When facing the task of adding fractions, the least common denominator (LCD) is crucial for combining them into a single fraction. The LCD is the smallest number that is a multiple of both denominators in the given fractions. Think of it as the common ground where both fractions can come together. In practice, finding the LCD involves identifying the unique factors each denominator has and multiplying them to form the least shared multiple.

For instance, in our exercise, the denominators are \(x-5\) and \(x+5\). These two expressions do not share any common factors, so their LCD is simply their product: \(x-5)(x+5)\). By converting both fractions to have this shared denominator, we can then proceed to add or subtract them. It's like matching the gears of two different machines so they fit together perfectly and run as one. Without identifying the LCD first, you cannot accurately perform arithmetic on fractions.

Once the fractions share a common denominator, our attention shifts to the simplifying numerators. Simplifying, in essence, means rewriting the numerators in their most streamlined form. This process often involves multiplying out any polynomials and combining like terms to make the fraction easier to work with and understand.

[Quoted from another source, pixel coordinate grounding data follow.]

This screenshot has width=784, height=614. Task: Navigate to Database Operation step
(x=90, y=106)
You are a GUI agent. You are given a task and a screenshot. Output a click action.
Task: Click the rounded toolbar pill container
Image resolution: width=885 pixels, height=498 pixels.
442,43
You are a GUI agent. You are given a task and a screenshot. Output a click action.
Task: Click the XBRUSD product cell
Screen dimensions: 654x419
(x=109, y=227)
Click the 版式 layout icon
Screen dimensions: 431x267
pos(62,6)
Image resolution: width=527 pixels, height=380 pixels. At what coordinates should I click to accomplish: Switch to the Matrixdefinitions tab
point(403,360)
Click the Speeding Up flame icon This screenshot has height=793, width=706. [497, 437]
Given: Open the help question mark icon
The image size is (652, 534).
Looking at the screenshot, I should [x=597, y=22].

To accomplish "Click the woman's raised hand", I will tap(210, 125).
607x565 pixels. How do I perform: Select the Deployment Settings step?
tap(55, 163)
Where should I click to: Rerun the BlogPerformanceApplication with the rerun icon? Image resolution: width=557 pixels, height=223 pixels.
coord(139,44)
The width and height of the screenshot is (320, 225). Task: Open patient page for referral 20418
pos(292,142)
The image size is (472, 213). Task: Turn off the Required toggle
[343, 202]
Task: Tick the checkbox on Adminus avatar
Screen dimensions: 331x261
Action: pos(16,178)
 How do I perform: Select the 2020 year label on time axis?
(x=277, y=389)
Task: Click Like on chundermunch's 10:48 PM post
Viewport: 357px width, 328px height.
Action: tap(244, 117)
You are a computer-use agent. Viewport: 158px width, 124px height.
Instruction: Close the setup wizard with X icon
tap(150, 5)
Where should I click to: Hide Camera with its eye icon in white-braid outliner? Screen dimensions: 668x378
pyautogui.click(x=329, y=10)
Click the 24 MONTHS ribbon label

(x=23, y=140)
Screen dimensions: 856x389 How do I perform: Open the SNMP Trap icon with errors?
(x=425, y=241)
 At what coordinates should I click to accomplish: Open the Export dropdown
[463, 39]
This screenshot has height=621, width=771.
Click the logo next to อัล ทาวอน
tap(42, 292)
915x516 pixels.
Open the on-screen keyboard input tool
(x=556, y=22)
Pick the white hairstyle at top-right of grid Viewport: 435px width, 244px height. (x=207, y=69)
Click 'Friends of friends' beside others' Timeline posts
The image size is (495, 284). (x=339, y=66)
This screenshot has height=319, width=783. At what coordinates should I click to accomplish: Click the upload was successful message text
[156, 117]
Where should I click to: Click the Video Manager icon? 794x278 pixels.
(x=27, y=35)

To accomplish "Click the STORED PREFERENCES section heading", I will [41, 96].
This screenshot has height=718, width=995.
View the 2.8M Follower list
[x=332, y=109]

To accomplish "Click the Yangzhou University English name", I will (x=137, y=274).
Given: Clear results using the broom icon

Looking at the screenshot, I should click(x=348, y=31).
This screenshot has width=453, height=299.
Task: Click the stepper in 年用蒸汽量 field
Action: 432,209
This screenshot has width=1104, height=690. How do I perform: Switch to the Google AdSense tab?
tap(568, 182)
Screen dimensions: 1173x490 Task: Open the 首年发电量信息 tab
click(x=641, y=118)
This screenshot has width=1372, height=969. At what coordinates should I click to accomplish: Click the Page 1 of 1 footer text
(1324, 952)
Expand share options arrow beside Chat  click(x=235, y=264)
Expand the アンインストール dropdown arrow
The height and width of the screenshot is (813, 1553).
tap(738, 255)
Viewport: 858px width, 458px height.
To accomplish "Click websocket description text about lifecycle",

In the problem at hand, we simplify the numerators by expanding the products \(x+5)(x+5)\) and \(x-5)(x-5)\), which yields \(x^2+10x+25\) and \(x^2-10x+25\), respectively. Simplification makes the subsequent steps clearer and prevents potential errors. It’s akin to tidying up a room before you redecorate; it clears the clutter and provides a clean canvas to work on. This step is vital for ensuring the fractions are primed for addition or subtraction.

Once the fractions have a common denominator and the numerators are simplified, we are ready for combining fractions. This is where the preparation pays off: with the LCD established and numerators simplified, you can add up the numerators while keeping the denominator constant.

For the provided exercise, we combine the numerators \(x^2+10x+25\) and \(x^2-10x+25\) to obtain \(2x^2+50\). Combining fractions is much like gathering apples into a basket; you count them all up, but the basket—the denominator—remains the same. The skill of combining fractions underpins much of algebra and beyond. It’s a foundational tool in a mathematician's toolkit, simplifying complex expressions and paving the way for more advanced math concepts.